Chatbot Corpus English CC BY-SA 3.0 206 questions from a Telegram chatbot for public transport in Munich
Web Application Corpus English CC BY-SA 3.0 89 questions and answers from https://webapps.stackexchange.com.
Hope_edi English, Tamil, Malayalam CC BY-SA 4.0 A Hope Speech dataset for Equality, Diversity and Inclusion (HopeEDI) containing user-generated comments from the social media platform YouTube.
Atis English Apache-2.0 License word sequences with IOB slot tags and the intent label
Snips English Apache-2.0 License word sequences with IOB slot tags and the intent label
Multilingual Task Oriented English, Spanish
It Helpdesk English
Allocine French MIT License French-language dataset for sentiment analysis
Flue French CC BY-SA 4.0 FLUE is an evaluation setup for French NLP systems similar to the popular GLUE benchmark
Facebook Post Aggression Identification Hindi, Hinglish CC-BY-NC-SA 4.0 Dataset with 3-way classification between ’Overtly Aggressive (OAG)’, ’Covertly Aggressive (CAG)’ and ’Non-aggressive (NAG)’ over text data
Ilist Hindi, Braj Bhasha, Awadhi, Bhojpuri, Magahi Apache-2.0 License This datasets is introduced in a task which aimed at identifying 5 closely-related languages of Indo-Aryan language family – Hindi (also known as Khari Boli), Braj Bhasha, Awadhi, Bhojpuri and Magahi
Dravidian Codemix HASOC 2020 Tanglish, Manglish (Tamil and Malayalam written in Roman Scripts) The data set has been collected from YouTube comments and Tweets.
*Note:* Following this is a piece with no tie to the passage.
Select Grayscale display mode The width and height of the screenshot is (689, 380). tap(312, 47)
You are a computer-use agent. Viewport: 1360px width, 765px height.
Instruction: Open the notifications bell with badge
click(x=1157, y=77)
Each comment/post is annotated with offensive language label at the comment/post level.
Telugu News Telugu This dataset contains Telugu language news articles along with respective topic labels (business, editorial, entertainment, nation, sport) extracted from the daily Andhra Jyoti
Profanity Turkish Annotation follows the hierarchical tagset proposed in the Offensive Language Identification Dataset (OLID)
Banking77 English CC BY-SA 4.0 The dataset is based on the banking domain and has 77 intents
SMP2019 Chinese The dataset is based on 29 domains, including: app, email...
Rasa Dataset Chinese Chinese The dataset is based on rasa dataset translated to Chinese
JointDSF Vietnamese GNU Affero General Public License v3.0 The dataset is based on ATIS dataset translated to Vietnamese
Urdu Fake News Urdu The dataset is based on fake news detection in Urdu taken from Hugging Face
Malayalam News Classification Malayalam CC BY-SA 4.0 The dataset is based on news classification in Malayalam language from AI4Bharat
Marathi News Classification Malayalam CC BY-SA 4.0 The dataset is based on news classification in Marathi language from AI4Bharat

Note

NeuralSpace does not own any rights to these datasets and these are not for commercial use. Licenses of each of these datasets will be added here soon.